Document segment:
►
Creel also said CPKC will keep all existing gateways and interchanges open as it seeks traffic growth, but added, “I’m not here to go to war with UP (Union Pacific) or BNSF or CN (Canadian National) or CSX or NS (Norfolk Southern).”

CN-KCS Nuptials Back on, CN Gets ‘Dear John’ Letter

September 16, 2021

It’s official, again. Canadian Pacific is in and Canadian National is out in the sweepstakes to acquire Kansas City Southern.

CP and KCS announced Wednesday their second plan this year to merge, this time in a stock and cash transaction valued at $31 billion that includes the assumption of $3.8 billion of outstanding KCS debt.

That is a value of $300 per share, which represents a 34 percent premium over the closing price of CP stock on Aug. 9, 2021, the day before CP made its latest offer.

The two Class 1 railroads had agreed to a similar deal last March only to have CN swoop in two months later and outbid CP for control of KCS.

But the CN-KCS marriage stalled when the U.S. Surface Transportation Board rejected CN’s proposal to place KCS in a voting trust and in doing so signaled that it opposed the merger.

Regulators have, though, indicated support for a CP-KCS combination and last spring approved CP’s proposal to place KCS into a voting trust.

A voting trust is a mechanism to pay shareholders of the company being acquired for their stock while a merger is being reviewed by regulators.

KCS is the smallest North American Class 1 railroad by revenue. The CP-KCS combination would have 20,000 miles of track, employ nearly 20,000 and have total revenue of about $8.7 billion based on 2020 actual revenue.

On the same day that CP-KCS announced their second attempt to merge, KCS said it has sent to CN a “dear John” letter although it is actually called a notice of termination.

KCS will pay CN a $700 million cash “company termination fee,” as well as the $700 million cash “CP termination fee refund” provided for in the CN merger agreement.
◄
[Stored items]
►
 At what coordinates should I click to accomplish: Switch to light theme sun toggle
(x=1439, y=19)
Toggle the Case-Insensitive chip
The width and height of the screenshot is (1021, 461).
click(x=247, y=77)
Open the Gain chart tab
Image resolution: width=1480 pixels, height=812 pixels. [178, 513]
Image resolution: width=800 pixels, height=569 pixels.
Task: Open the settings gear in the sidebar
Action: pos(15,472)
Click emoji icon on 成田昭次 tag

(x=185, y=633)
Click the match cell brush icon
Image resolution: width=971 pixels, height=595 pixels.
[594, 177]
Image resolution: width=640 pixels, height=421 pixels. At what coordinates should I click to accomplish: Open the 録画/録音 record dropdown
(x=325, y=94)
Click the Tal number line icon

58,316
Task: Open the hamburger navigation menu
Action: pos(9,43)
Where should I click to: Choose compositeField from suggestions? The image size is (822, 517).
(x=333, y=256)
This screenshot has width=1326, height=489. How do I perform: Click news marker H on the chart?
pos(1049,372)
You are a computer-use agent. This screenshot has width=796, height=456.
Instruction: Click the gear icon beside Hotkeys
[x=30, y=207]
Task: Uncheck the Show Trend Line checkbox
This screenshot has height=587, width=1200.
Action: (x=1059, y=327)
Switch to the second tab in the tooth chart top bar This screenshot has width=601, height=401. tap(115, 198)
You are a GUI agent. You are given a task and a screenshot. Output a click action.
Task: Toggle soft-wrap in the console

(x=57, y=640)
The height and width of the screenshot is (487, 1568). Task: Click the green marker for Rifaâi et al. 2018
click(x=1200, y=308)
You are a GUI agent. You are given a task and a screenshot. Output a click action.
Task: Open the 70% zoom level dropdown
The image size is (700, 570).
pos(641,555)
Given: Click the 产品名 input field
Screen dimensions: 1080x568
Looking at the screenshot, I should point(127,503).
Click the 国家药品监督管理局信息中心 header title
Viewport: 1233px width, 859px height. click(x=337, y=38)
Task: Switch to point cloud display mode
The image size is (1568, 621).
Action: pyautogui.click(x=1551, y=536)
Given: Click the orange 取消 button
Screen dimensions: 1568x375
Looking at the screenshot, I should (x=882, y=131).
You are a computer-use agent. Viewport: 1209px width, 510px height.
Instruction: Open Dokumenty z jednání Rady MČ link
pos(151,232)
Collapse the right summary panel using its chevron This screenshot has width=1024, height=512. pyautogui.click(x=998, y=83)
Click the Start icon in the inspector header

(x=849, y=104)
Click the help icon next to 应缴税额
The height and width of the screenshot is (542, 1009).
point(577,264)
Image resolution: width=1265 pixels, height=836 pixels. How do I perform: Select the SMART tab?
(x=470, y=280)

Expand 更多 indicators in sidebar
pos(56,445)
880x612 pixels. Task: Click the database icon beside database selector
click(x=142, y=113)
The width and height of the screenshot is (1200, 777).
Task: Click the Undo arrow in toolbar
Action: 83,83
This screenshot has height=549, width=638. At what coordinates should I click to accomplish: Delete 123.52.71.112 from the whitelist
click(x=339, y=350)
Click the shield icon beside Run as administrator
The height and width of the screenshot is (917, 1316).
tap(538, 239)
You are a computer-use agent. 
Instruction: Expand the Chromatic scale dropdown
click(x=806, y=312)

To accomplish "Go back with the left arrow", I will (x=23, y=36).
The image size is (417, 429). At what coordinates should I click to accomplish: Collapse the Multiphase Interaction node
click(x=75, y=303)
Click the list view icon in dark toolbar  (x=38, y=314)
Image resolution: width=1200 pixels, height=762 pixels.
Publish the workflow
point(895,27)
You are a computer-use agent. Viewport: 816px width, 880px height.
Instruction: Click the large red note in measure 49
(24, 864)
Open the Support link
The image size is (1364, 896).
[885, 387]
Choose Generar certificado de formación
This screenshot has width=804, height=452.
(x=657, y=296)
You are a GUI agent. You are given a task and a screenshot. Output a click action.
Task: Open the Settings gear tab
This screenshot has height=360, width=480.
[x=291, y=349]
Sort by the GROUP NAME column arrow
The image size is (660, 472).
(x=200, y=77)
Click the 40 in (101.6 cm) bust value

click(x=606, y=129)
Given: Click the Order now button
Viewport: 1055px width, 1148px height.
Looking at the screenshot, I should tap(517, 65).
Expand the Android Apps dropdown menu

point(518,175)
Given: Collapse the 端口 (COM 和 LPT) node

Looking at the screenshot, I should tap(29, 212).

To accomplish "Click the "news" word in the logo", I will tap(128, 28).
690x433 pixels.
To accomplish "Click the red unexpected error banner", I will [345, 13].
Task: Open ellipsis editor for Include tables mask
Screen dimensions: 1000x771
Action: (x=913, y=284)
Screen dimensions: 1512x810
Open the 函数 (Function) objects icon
◄
Activity list:
- a) Decide whether each statement agrees with the article on the Kansas City Southern merger, answering yes or no and quoting the words of the article that settle it: (i) The CP-KCS deal is valued at $31 billion. (ii) The U.S. Surface Transportation Board approved CN's proposal to place KCS in a voting trust. (iii) KCS is the largest North American Class 1 railroad by revenue.
- b) Put this sentence from the article on the Kansas City Southern merger into Spanish: "A voting trust is a mechanism to pay shareholders of the company being acquired for their stock while a merger is being reviewed by regulators."
- c) Go on with the article on the Kansas City Southern merger, picking up after its last sentence.
These items come from a different source than the article.

Answers to the problems:
- a)
(i) Yes: "this time in a stock and cash transaction valued at $31 billion"
(ii) No: "the U.S. Surface Transportation Board rejected CN’s proposal to place KCS in a voting trust"
(iii) No: "KCS is the smallest North American Class 1 railroad by revenue."

- b) Un fideicomiso de voto es un mecanismo para pagar a los accionistas de la empresa que se está adquiriendo por sus acciones mientras los reguladores revisan una fusión.

- c)
In a news release, CN said it is not obligated to pay any termination fees as a result of the termination of the CN merger agreement.

CN attributed it failure to merge with KCS to changes to the U.S. regulatory landscape since CN launched its initial proposal which have made completing any Class I merger much less certain.

KCS Agrees to Accept CP Merger Offer

September 13, 2021

Canadian Pacific’s merger with Kansas City Southern is back on track.

KCS announced on Sunday that its board of directors agreed to accept CP’s offer of $300 per share to acquire North America’s smallest Class 1 railroad.

Although Canadian National had offered $325 per share, the KCS board said in a statement it decided to spurn that due to regulatory uncertainty.

It was a reference to a recent decision of the U.S. Surface Transportation Board to turn down CN’s proposal to place KCS in a voting trust while regulars reviewed a CN-KCS merger, a process that could have taken up to 18 months.

In its own statement, CP said it “stands ready to execute a definite merger agreement” with KCS.

CN now has five days to counteroffer what KCS has agreed to accept from CP.

A CP-KCS merger application is expected to be filed in October. The merger could gain regulatory approval within a year.

CSX Willing to Give up PAS Ownership

September 11, 2021

CSX CEO James Foote said during a conference this week that his company is open to giving up its half ownership of Pan Am Southern if it is allowed to acquire Pan Am Railways.

PAS ownership is currently split between Norfolk Southern and Pan Am. PAS provides NS with access to Boston.

CSX has proposed keeping its PAS ownership but giving operating control of it to a neutral party, a subsidiary of short line railroad conglomerate Genesee & Wyoming.

However, some critics of the CSX-Pan Am deal have argued that the G&W subsidiary – Berkshire & Eastern – is not necessarily a neutral party.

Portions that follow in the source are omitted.